M. Caron force l'abstinence en contexte universitaire depuis plus de 25 ans. Auparavant, l'expérience s'étendait à toute source d'information et les volontaires devaient renoncer à leurs imprimés et éteindre la télé et la radio au moment des nouvelles. Une telle chose serait proprement impossible à réaliser aujourd'hui, à moins de s'isoler dans un monastère, s'amuse le professeur. Depuis le tournant des années 2000, il limite l'expérience aux réseaux sociaux. «Ces modes de communication sont à ce point présents dans leur vie qu'ils ne mesurent plus leur importance», mentionne le fondateur du Centre de recherche interdisciplinaire sur les technologies émergentes et du Groupe de recherche sur les jeunes et les médias.

Pour la plupart des étudiants, la grande surprise a été de constater que les réseaux sociaux servent surtout à une forme de contrôle par les autres. «La technologie nous rend disponibles 24 heures sur 24, 7 jours sur 7, explique Katia Pomerleau, qui a accepté de livrer son témoignage sur vidéo à Forum. On ne peut pas ne pas répondre à un texto! Pour l'interlocuteur, il y a constamment un sentiment d'urgence. Je crois que cette urgence n'est pas toujours justifiée.»

Le téléphone intelligent, reprend Anne-Claire Boudet, est un outil polyvalent et distrayant, mais aussi un lien invisible entre soi et la société, qui menace notre intimité. Le retrait du réseautage a amené les deux jeunes femmes à reconsidérer la place qu'elles veulent lui donner. «J'utilise beaucoup moins mon téléphone portable en marchant dans la rue. Je prends le temps de regarder autour de moi», dit Katia Pomerleau.

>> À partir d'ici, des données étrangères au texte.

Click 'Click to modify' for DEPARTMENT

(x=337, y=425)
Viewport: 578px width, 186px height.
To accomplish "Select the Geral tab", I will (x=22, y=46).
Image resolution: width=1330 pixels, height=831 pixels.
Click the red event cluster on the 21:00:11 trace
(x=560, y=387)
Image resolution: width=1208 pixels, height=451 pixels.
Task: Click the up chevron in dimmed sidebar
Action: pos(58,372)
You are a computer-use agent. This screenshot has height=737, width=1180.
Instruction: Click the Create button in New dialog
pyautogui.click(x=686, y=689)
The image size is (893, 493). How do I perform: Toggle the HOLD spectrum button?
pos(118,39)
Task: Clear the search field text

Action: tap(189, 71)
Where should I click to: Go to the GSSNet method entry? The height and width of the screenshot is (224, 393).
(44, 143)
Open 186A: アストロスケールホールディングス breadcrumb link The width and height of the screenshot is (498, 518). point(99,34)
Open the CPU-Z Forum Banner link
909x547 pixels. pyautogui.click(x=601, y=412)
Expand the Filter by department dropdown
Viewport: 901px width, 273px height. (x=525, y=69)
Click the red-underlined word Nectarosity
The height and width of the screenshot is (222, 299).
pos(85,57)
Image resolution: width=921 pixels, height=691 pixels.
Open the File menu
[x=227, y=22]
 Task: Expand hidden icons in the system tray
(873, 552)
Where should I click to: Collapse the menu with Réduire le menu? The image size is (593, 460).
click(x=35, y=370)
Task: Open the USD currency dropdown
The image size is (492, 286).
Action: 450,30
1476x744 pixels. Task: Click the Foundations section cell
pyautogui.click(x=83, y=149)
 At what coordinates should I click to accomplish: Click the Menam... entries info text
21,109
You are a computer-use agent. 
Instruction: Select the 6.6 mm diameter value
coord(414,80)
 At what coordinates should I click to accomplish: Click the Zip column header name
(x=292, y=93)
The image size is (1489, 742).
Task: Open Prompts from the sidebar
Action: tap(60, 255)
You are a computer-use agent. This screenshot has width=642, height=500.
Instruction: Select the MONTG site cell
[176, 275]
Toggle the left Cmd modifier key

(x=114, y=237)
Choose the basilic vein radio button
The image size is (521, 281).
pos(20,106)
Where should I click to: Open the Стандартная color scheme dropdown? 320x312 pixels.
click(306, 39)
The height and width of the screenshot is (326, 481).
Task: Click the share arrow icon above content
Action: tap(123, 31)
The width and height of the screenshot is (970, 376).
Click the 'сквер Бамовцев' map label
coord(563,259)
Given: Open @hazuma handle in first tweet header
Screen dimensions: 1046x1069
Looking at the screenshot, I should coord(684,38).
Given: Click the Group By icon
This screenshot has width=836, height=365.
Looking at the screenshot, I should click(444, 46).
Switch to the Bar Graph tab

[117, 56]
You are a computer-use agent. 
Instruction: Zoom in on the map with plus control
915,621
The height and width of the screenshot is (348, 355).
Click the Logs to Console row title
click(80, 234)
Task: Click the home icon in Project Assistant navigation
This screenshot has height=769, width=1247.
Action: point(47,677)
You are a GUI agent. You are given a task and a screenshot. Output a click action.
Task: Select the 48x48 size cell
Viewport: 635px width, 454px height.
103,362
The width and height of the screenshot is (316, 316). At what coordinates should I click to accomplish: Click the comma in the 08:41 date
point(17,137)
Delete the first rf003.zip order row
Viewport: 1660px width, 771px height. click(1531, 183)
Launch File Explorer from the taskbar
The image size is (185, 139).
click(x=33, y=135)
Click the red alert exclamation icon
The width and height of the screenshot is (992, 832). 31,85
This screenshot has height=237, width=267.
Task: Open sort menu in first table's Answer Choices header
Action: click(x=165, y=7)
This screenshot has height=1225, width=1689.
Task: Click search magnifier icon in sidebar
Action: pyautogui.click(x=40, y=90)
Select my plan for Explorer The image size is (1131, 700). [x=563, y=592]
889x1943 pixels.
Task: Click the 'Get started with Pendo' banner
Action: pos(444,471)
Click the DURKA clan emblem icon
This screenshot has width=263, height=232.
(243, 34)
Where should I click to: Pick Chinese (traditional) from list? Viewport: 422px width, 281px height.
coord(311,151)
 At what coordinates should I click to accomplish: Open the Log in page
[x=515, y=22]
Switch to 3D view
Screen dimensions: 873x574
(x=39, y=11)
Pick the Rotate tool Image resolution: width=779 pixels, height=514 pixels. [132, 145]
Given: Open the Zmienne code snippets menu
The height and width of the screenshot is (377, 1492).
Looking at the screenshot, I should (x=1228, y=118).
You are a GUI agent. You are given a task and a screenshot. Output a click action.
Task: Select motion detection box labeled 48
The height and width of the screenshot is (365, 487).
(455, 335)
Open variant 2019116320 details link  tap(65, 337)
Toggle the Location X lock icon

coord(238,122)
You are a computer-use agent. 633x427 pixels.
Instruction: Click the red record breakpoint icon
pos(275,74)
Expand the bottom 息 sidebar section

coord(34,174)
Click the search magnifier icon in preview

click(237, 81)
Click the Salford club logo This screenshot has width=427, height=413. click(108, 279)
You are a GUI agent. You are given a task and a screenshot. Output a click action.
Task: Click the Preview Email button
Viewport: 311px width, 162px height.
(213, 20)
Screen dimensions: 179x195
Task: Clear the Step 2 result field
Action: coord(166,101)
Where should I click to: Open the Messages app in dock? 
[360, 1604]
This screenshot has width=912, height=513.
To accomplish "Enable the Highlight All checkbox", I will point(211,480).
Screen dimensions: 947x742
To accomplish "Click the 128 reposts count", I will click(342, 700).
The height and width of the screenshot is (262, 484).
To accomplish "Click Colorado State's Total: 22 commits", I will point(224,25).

Plusieurs étudiants ont indiqué que le fait de circuler dans des lieux publics sans ouvrir leur appareil mobile leur a permis de mesurer la vacuité de certaines communications, par exemple des gens dans l'autobus qui téléphonent pour dire qu'ils sont dans l'autobus! «C'était très difficile de me passer d'un téléphone au début, mais, après quelques jours, je me suis sentie libérée», lance la jeune femme. Le premier jour, elle a emporté son appareil photo, mais elle n'a pas su quoi en faire... Elle ne pouvait pas «partager» ses photos!

Quelle heure est-il?

Il demeure que ces expériences peuvent entrainer des situations ou des effets singuliers; une étudiante a raconté qu'une de ses amies vivait alors un moment difficile et qu'elle n'en a rien su! «Si j'avais été là, j'aurais pu la soutenir.»

Une autre a réalisé que, après quelques jours d'absence sur les réseaux sociaux où elle se trouvait très active, elle avait été oubliée. «Je n'existais plus», résume-t-elle.

D'autres histoires, relatées par le professeur, finissent bien. Une étudiante, qui gagnait sa vie comme blogueuse sur un site très fréquenté, a pu constater un manque à gagner de plusieurs centaines de dollars durant les 10 jours. Cette perte, facile à documenter auprès de ses patrons, lui a permis d'obtenir une intéressante augmentation de salaire.

Pour plusieurs technophiles, l'expérience a été l'occasion de se rendre compte qu'il était temps de s'acheter... une montre. Pas de téléphone, pas d'heure. Gênant.